→ **Exercise text**
This was some time shortly after the turn of the century, when I was working as a music writer for a daily newspaper in northeastern Wisconsin, which had become a hot spot for the rockabilly/swing music revival of the late 1990s, culminating in an annual rockabilly fest at Oneida Casino near Green Bay.
Because of that, I interviewed a bunch of interesting early rockers, such as one-time Elvis paramour Wanda Jackson and Joe B. Mauldin, bass player in The Crickets (who, at the time we talked, was still stinging after Viagra had turned down the offer of The Crickets to be the special spokespersons for the ED drug) and Sun Records artist Billy Lee Riley, who had the February 1957 novelty hit “Flyin’ Saucers Rock and Roll” (with Sun records colleague Jerry Lee Lewis on piano), along with modern purveyors such as Deke Dickerson and Wayne “The Train” Hancock (I’ve got a great story about Wayne that I’ll share in the future).
Billy Lee Riley, I quickly learned, was bitter about his career. He felt Sun owner Sam Phillips devoted far too much time, energy and funds to other acts. For example, when he followed up “Flyin’ Saucer” in September with the single “Red Hot,” he watched as Phillips failed to promote his record in favor of Jerry Lee’s “Great Balls of Fire.”
Riley was not a happy man, and every rockabilly fest he attended, he would want to corral me and tell me the story, again, of how he was fucked over. I eventually grew weary of Billy Lee Riley’s story and tried to avoid him.
Fast forward to the spring of 2001. Jerry Lee Lewis is booked to play a show at Oneida Casino, with Billy Lee Riley as the opening act.
I immediately began work on trying to get an interview with Jerry Lee to preview the show, but I got only so far as his sister, Linda, who seemed to be handling his affairs at the time.

→ **Dataset extract**
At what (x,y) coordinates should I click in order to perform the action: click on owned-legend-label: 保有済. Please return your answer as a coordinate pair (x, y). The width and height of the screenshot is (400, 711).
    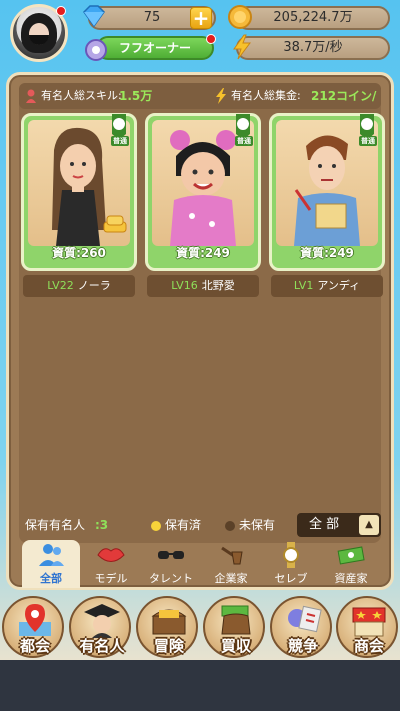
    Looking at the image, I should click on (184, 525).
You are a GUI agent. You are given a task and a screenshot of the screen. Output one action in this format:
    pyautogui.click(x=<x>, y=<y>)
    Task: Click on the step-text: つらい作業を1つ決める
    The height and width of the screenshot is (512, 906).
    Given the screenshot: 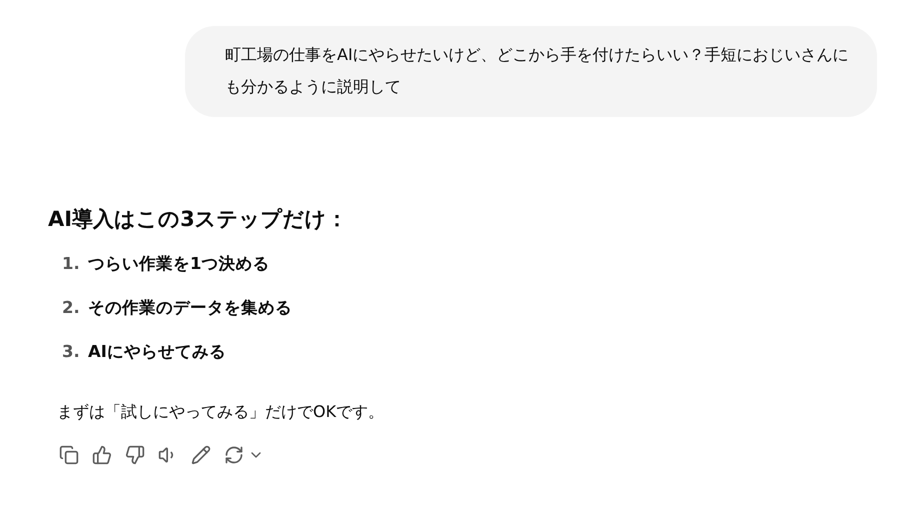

...

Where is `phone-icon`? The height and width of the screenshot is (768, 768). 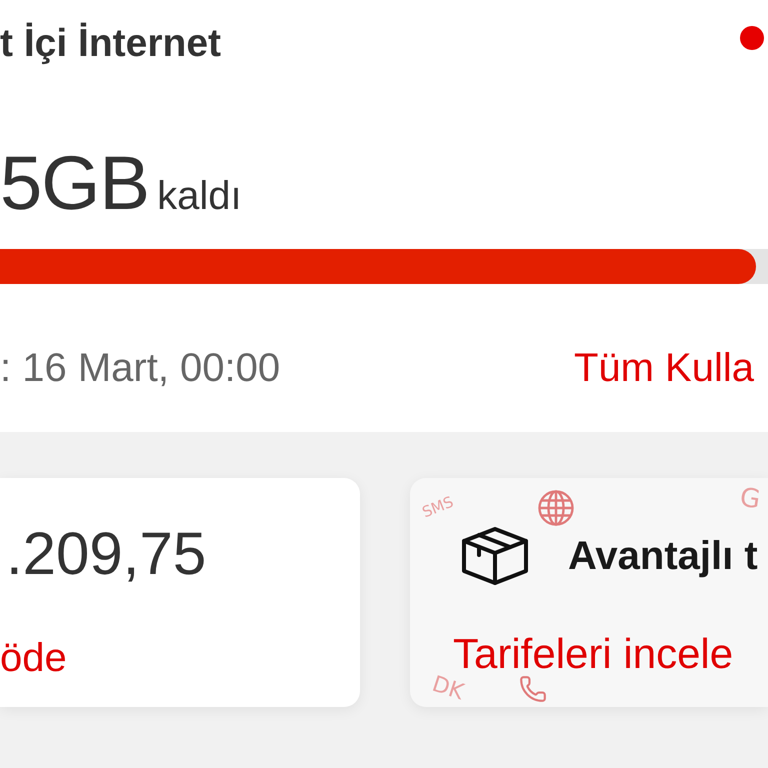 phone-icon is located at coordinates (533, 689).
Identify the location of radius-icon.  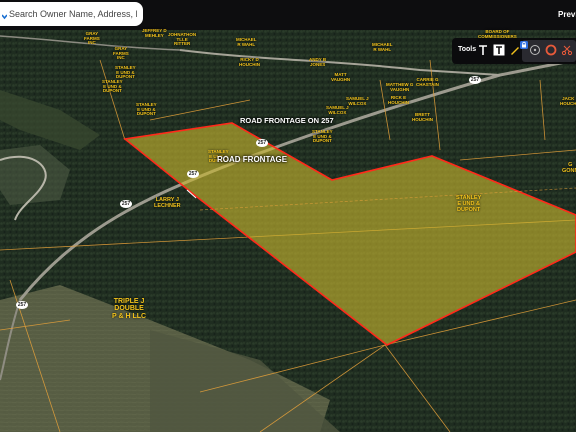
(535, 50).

→ **Instructions**
1) From the rockabilly text, write out the part between "Riley was not" and "at the time.", inclusive, swapping "spring" for "summer".
2) According to the rockabilly text, who played piano on "Flyin' Saucers Rock and Roll"?
3) Go on with the rockabilly text from where it stops.

→ **Answers by task**
1)
Riley was not a happy man, and every rockabilly fest he attended, he would want to corral me and tell me the story, again, of how he was fucked over. I eventually grew weary of Billy Lee Riley’s story and tried to avoid him.
Fast forward to the summer of 2001. Jerry Lee Lewis is booked to play a show at Oneida Casino, with Billy Lee Riley as the opening act.
I immediately began work on trying to get an interview with Jerry Lee to preview the show, but I got only so far as his sister, Linda, who seemed to be handling his affairs at the time.

2) Jerry Lee Lewis, Billy Lee Riley's colleague at Sun Records.

3)
Well, the interview never happened. I was seriously disappointed because, as a vinyl collector, I have come to love the music of Jerry Lee Lewis, particularly his deep country phase after he was rejected by rock and pop after he married his 13-year-old cousin (once removed).
But, no matter, I planned to attend and review the show, and, who knows, maybe corral an on-the-spot interview with The Killer.
Danielle, my wife-at-the-time, and I secured a sitter for our son (her twin sister) and drove the hour-or-so north to the casino, looking forward to seeing a legend in a fairly intimate outdoor tent setting.
The concert was Saturday, May 5, 2001. I have not committed that date to memory. I had to look it up, and I did so by looking up the date of the Bonnie Bakley murder, which was Friday, May 4, 2001.
Why is the Bakely murder important?
Well, on May 5, 2001, Jerry Lee Lewis failed to show up for the concert at Oneida Casino, and opening act Billy Lee Riley filled in for his former Sun Records colleague, and proved, I think, to one and all why he did not have a bigger career.
And the connection between Jerry Lee and the murdered woman?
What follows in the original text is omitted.